Hoosier Gym in Knightstown, IN (Credit: Hoosier Gym)
For the most part sports aren’t usually thought to have much of a correlation to art, but if you look close enough you can find it. Designs of court floors, uniforms, warm-ups, and shoes become iconic to different schools. The Candy Stripe Pants at Indiana and the formatting of Purdue as it is written across their jerseys to resemble the front of a train fall into this category, to name a few. Players are said to be “put on a poster” when an opposing player has an emphatic dunk over them. The plays themselves, with their Xs and Os, have their own type of beauty that can appeal to the masses when each player is in the perfect place to convert a big shot. These big shots are then immortalized, much to the chagrin of the opponent, in photos, posters, and videos.
As an IU fan myself and a sophomore in Bloomington at the time, one of the most notable of these big plays is the last second shot by Christian Watford in December 2011 to lift the unranked Hoosiers to a win over No. 1 ranked Kentucky. Video of the last 6 seconds of that game and the aftermath in Assembly Hall has been played on the big screen in the stadium as well as on other platforms ever since. More recently, when the Hoosiers knocked off the then #3-ranked Boilermakers at Assembly Hall this season with the help of a huge game and shot in the final seconds from Rob Phinisee there was similar mayhem that ensued with the crowd storming the court following the game and lifting the heroic Phinisee on their shoulders.

Rob Phinisee after hitting a last second shot to beat Purdue (Credit: Gracie Farrall)
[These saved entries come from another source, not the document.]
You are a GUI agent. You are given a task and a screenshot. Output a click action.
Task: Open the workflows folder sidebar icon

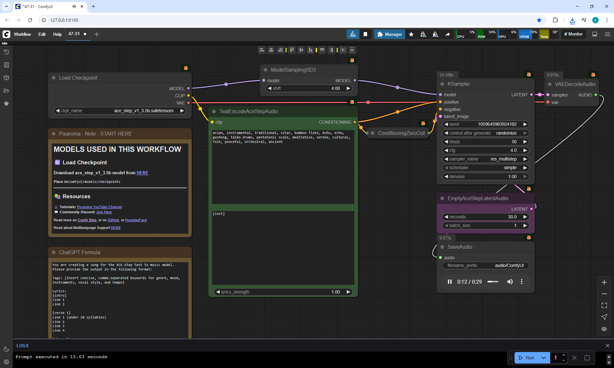coord(6,90)
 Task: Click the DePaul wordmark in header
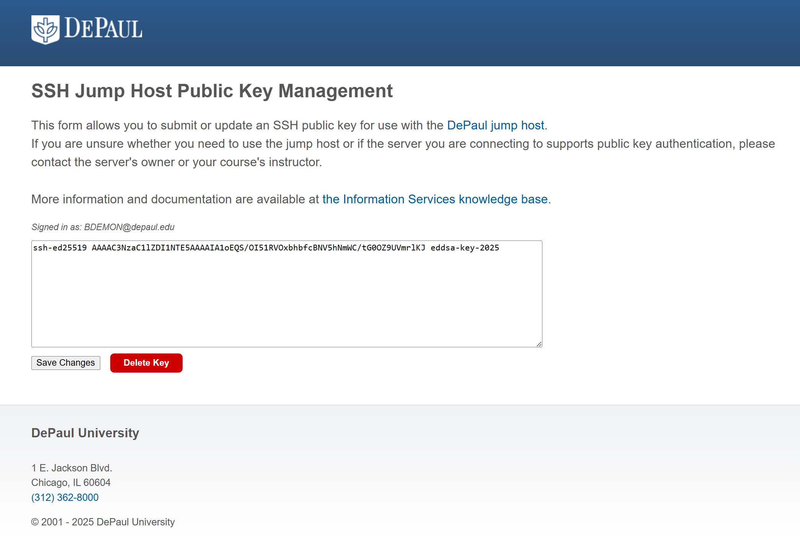click(x=103, y=28)
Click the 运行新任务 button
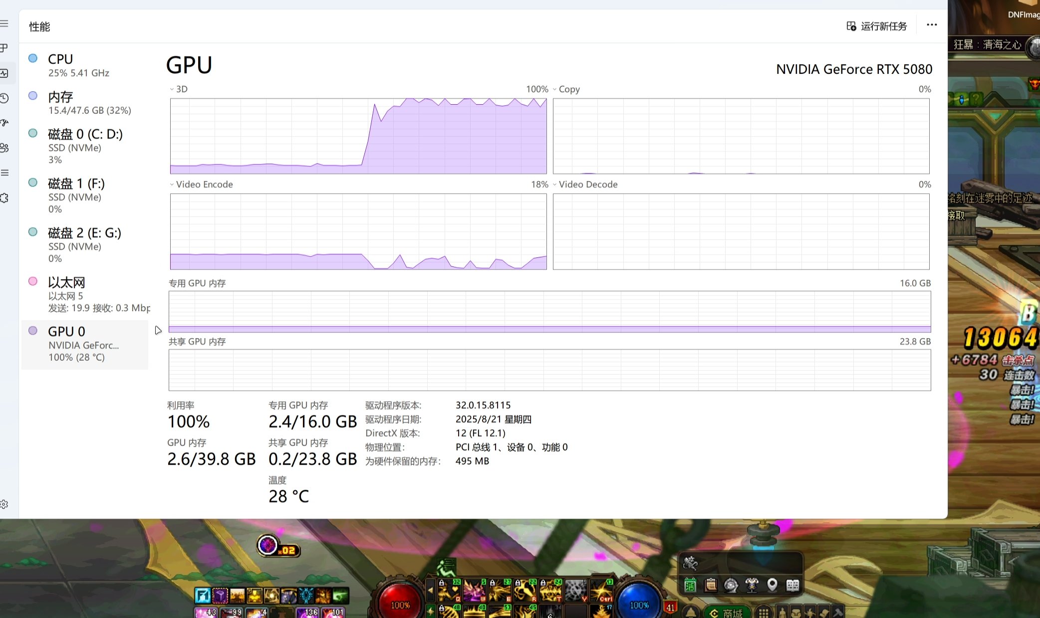Screen dimensions: 1040x618 click(877, 26)
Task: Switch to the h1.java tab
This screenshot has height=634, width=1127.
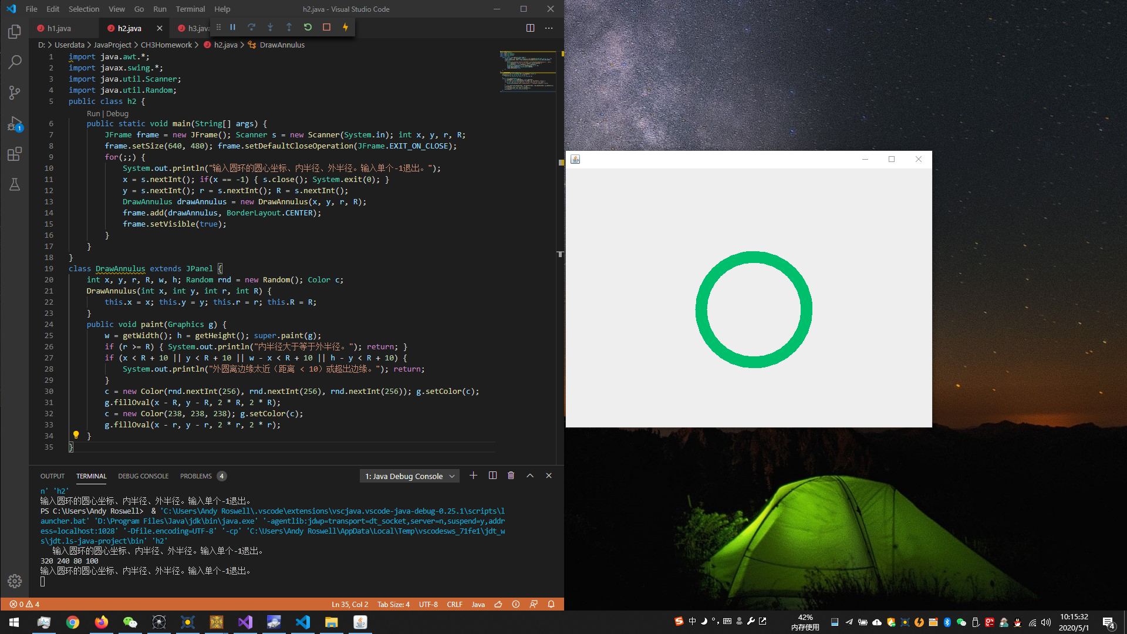Action: pos(59,28)
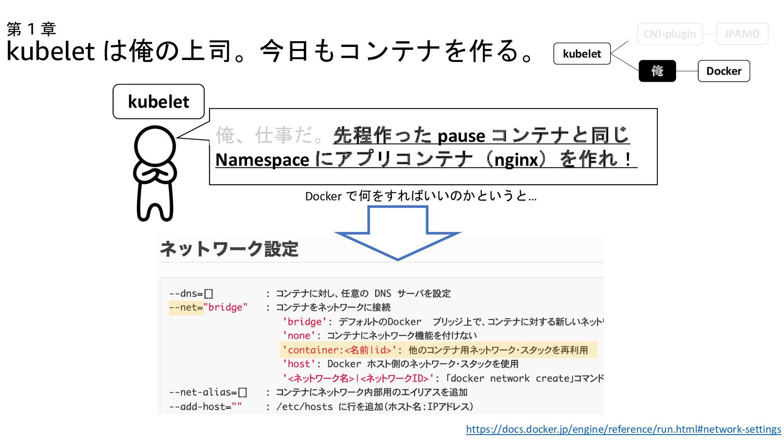The width and height of the screenshot is (784, 441).
Task: Click the ネットワーク設定 heading
Action: pyautogui.click(x=229, y=249)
While the results on the court do not always match up to the lofty expectations that Indiana basketball fans have for their respective teams, you can rest assured that as March gets closer each year they wait with bated breath to see if their team’s name will be called on Selection Sunday to make it into the March Madness NCAA National Tournament. Barring something crazy happening in post-season conference tournaments, this year it seems that the Boilermakers and the Fighting Irish will be the teams from Indiana to make the tournament after a brutal month of February for a Hoosiers team that started the season with a great deal of promise and struggles from Butler and Indiana State on the men’s side. The Indiana women’s team has had a great season this year with a runner-up finish to the Big Ten Tournament. They, along with Notre Dame and IUPUI, will be representing the state in the tournament this year.
Teams have a lot to play for in March and it is March Madness that can either cement a great team into the history books with their One Shining Moment or serve as a harsh reality check for those who fail to meet expectations. Who can forget the incredible runs that Butler made to the championship game in back to back tournaments in 2010 and 2011? While they fell short in each of those games, those Butler teams became a Cinderella Story that has lived on. As Selection Sunday looms large, less than a week away, I hope that all your basketball wishes come true this year and your team makes a deep run in the Big Dance. Unless you’re a Purdue fan. Go Hoosiers.